> **PROBLEM**
Among the entries, how many lines carry the string "name"? Give the number and nothing else.

:: INFORMATION SHOWN

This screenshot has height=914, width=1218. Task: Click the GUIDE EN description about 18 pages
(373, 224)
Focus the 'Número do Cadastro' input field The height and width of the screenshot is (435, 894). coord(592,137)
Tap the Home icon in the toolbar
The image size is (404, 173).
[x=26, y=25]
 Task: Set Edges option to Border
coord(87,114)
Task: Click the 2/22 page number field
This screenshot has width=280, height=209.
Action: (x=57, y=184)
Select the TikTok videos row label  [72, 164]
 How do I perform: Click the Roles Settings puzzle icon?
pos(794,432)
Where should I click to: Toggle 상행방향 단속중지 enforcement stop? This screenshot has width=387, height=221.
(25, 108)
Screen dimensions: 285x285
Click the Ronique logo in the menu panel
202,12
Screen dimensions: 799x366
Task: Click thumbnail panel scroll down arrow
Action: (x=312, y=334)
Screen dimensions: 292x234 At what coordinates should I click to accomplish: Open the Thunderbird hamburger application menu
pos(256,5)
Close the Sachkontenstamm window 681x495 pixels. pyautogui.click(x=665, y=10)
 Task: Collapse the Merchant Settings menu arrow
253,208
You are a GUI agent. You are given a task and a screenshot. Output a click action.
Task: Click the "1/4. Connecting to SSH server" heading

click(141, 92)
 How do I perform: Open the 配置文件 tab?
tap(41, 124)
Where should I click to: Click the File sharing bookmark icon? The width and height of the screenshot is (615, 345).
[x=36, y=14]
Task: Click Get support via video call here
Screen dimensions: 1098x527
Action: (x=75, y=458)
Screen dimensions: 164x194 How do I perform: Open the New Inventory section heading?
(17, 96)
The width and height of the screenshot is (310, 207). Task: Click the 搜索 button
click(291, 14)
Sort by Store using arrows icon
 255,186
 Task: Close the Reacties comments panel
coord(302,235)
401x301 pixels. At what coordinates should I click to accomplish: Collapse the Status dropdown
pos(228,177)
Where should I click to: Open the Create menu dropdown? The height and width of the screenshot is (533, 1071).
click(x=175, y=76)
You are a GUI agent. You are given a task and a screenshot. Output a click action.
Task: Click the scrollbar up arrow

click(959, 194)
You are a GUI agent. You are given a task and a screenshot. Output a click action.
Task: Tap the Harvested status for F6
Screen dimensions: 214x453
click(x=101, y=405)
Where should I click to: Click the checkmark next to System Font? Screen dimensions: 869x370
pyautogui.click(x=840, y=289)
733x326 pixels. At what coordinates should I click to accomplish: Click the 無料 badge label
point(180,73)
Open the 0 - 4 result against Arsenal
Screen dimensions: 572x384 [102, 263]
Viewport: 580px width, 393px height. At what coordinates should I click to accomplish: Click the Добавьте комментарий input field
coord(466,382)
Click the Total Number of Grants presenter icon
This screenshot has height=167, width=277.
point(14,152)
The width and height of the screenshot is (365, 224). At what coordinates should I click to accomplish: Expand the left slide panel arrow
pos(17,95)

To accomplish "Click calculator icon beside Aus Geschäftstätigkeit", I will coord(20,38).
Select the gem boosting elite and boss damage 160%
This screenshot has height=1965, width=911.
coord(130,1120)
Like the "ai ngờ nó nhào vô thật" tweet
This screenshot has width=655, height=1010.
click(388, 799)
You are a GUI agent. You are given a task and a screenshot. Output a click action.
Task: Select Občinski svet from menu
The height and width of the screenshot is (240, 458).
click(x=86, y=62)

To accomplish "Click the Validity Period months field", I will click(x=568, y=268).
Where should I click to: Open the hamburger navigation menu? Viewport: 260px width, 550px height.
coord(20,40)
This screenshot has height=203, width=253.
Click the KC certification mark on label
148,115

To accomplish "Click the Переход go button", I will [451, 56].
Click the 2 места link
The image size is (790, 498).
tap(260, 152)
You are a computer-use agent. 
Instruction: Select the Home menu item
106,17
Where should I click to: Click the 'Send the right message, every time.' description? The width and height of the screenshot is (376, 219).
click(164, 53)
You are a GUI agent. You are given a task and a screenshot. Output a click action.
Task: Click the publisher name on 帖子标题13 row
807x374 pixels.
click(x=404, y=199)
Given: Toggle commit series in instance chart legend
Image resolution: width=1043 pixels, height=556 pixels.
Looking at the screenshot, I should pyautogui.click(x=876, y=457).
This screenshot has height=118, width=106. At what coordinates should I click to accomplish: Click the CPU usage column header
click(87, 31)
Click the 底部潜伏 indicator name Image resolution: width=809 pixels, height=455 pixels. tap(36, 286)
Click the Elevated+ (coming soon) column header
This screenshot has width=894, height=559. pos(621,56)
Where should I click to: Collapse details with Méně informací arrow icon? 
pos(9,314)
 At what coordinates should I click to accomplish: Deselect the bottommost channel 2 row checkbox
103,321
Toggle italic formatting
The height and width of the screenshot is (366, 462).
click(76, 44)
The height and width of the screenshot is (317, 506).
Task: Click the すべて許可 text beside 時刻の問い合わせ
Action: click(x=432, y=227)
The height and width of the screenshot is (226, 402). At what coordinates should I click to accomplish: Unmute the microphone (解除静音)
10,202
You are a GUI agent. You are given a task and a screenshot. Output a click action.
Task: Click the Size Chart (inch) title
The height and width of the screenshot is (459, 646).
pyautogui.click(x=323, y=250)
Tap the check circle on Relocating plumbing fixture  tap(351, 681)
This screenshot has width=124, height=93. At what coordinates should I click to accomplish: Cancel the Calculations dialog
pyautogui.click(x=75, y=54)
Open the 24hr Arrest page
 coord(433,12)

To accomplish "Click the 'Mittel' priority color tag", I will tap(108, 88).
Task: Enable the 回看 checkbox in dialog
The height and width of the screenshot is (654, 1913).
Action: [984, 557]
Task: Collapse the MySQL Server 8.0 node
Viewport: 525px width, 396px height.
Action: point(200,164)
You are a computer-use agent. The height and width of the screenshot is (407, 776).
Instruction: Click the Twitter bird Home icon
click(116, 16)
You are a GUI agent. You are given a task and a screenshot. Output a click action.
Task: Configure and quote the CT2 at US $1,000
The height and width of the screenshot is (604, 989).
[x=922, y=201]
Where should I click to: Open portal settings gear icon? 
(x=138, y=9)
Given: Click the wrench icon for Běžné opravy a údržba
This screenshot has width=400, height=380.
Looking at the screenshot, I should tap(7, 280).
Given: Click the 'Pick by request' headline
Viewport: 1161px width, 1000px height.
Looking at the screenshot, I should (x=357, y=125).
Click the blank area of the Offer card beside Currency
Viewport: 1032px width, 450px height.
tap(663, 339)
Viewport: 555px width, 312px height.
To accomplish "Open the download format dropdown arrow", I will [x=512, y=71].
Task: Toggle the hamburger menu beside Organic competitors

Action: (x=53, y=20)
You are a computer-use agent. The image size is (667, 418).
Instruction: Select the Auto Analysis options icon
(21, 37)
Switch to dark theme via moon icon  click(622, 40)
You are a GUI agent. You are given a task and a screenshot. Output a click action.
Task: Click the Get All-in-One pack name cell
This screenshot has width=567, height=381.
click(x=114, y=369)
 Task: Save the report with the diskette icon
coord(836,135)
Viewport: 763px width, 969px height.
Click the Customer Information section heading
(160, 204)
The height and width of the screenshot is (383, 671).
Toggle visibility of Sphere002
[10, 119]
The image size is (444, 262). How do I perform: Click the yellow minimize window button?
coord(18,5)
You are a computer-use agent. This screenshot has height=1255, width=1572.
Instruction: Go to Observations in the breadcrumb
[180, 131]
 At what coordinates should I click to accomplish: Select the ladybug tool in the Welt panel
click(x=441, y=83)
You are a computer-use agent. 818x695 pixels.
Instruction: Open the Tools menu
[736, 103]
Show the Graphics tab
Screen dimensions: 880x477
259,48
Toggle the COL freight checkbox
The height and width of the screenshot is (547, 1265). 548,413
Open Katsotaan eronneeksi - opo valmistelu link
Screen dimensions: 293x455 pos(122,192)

::::

> **OUTPUT FOR THIS TASK**
3